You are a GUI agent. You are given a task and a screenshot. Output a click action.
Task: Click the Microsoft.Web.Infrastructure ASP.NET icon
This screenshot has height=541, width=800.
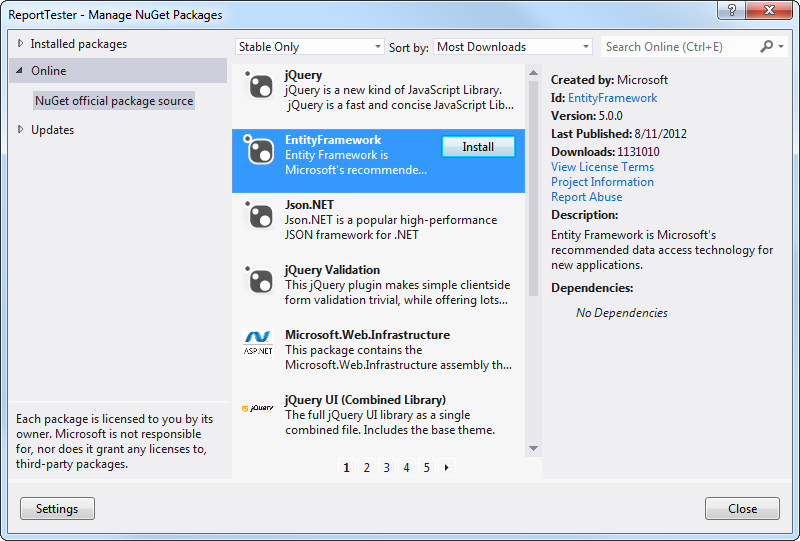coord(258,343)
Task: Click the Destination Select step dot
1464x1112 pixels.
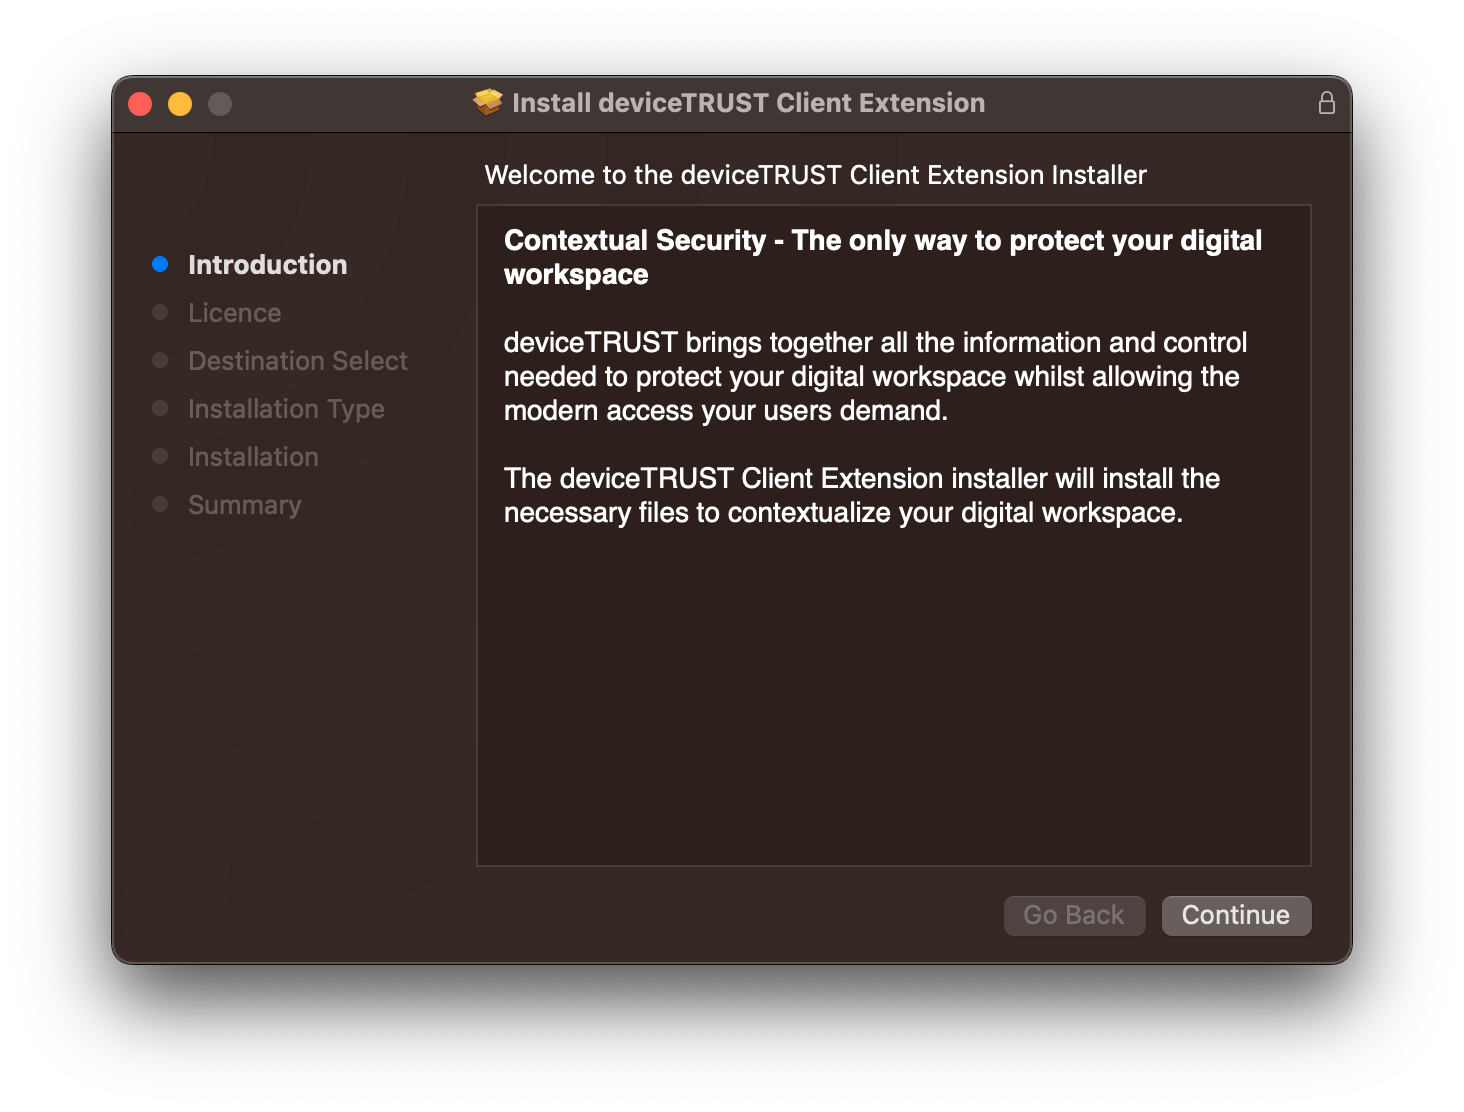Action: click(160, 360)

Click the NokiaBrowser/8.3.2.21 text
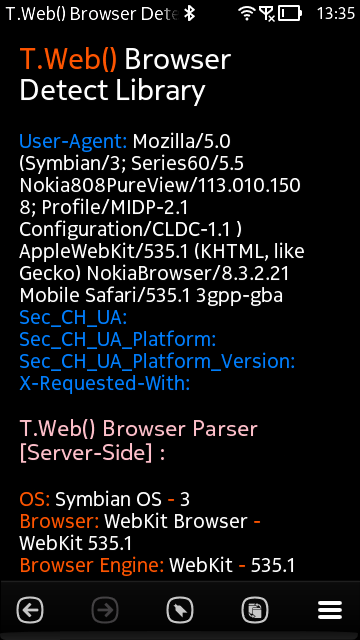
+++++
▶ EXERCISE INSTRUCTIONS
A verbatim copy of every entry above, with no pictures, is the expected output.

▶ SOLUTION TO THE EXERCISE
You are a GUI agent. You are given a task and a screenshot. Output a click action.
Task: Click the Microsoft.Web.Infrastructure ASP.NET icon
This screenshot has height=541, width=800.
coord(258,343)
Task: Click the Destination Select step dot
1464x1112 pixels.
Action: click(160, 360)

Click the NokiaBrowser/8.3.2.21 text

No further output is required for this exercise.